• Problem description: Change every "Image resolution" in the listing below to "Screen size", leaving all other text as it is.

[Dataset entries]
'''
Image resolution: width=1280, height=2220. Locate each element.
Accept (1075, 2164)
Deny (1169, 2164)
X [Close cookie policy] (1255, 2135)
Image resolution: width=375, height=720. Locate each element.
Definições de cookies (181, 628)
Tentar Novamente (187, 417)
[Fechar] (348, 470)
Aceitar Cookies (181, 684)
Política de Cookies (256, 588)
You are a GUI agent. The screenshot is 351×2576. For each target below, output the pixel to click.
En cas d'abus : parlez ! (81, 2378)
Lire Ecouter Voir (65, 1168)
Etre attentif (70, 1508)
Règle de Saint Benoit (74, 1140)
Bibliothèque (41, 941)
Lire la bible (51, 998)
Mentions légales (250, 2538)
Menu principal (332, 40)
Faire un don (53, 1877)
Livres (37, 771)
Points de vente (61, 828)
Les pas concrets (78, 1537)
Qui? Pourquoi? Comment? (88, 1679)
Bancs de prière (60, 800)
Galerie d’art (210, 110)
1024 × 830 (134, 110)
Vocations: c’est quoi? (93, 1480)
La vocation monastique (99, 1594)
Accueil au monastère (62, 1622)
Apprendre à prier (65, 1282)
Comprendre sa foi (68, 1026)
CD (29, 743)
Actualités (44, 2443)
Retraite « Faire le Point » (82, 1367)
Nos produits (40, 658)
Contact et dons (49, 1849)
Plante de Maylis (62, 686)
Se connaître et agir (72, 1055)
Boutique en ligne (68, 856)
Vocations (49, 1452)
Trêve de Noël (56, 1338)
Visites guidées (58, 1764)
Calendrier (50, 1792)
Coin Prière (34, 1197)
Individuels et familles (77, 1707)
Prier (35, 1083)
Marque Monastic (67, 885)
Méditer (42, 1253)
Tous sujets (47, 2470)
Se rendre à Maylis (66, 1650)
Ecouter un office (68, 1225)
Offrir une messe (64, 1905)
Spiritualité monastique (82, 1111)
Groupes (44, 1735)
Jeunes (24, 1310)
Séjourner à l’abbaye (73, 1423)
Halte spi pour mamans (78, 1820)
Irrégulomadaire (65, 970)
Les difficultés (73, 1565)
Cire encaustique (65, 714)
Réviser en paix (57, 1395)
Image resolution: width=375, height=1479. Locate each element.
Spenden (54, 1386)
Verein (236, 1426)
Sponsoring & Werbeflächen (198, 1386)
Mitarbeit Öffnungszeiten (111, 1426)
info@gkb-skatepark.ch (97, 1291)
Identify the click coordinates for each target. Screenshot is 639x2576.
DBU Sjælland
'''
• Final answer:
Screen size: width=1280, height=2220. Locate each element.
Accept (1075, 2164)
Deny (1169, 2164)
X [Close cookie policy] (1255, 2135)
Screen size: width=375, height=720. Locate each element.
Definições de cookies (181, 628)
Tentar Novamente (187, 417)
[Fechar] (348, 470)
Aceitar Cookies (181, 684)
Política de Cookies (256, 588)
You are a GUI agent. The screenshot is 351×2576. For each target below, output the pixel to click.
En cas d'abus : parlez ! (81, 2378)
Lire Ecouter Voir (65, 1168)
Etre attentif (70, 1508)
Règle de Saint Benoit (74, 1140)
Bibliothèque (41, 941)
Lire la bible (51, 998)
Mentions légales (250, 2538)
Menu principal (332, 40)
Faire un don (53, 1877)
Livres (37, 771)
Points de vente (61, 828)
Les pas concrets (78, 1537)
Qui? Pourquoi? Comment? (88, 1679)
Bancs de prière (60, 800)
Galerie d’art (210, 110)
1024 × 830 (134, 110)
Vocations: c’est quoi? (93, 1480)
La vocation monastique (99, 1594)
Accueil au monastère (62, 1622)
Apprendre à prier (65, 1282)
Comprendre sa foi (68, 1026)
CD (29, 743)
Actualités (44, 2443)
Retraite « Faire le Point » (82, 1367)
Nos produits (40, 658)
Contact et dons (49, 1849)
Plante de Maylis (62, 686)
Se connaître et agir (72, 1055)
Boutique en ligne (68, 856)
Vocations (49, 1452)
Trêve de Noël (56, 1338)
Visites guidées (58, 1764)
Calendrier (50, 1792)
Coin Prière (34, 1197)
Individuels et familles (77, 1707)
Prier (35, 1083)
Marque Monastic (67, 885)
Méditer (42, 1253)
Tous sujets (47, 2470)
Se rendre à Maylis (66, 1650)
Ecouter un office (68, 1225)
Offrir une messe (64, 1905)
Spiritualité monastique (82, 1111)
Groupes (44, 1735)
Jeunes (24, 1310)
Séjourner à l’abbaye (73, 1423)
Halte spi pour mamans (78, 1820)
Irrégulomadaire (65, 970)
Les difficultés (73, 1565)
Cire encaustique (65, 714)
Réviser en paix (57, 1395)
Screen size: width=375, height=1479. Locate each element.
Spenden (54, 1386)
Verein (236, 1426)
Sponsoring & Werbeflächen (198, 1386)
Mitarbeit Öffnungszeiten (111, 1426)
info@gkb-skatepark.ch (97, 1291)
Identify the click coordinates for each target. Screenshot is 639x2576.
DBU Sjælland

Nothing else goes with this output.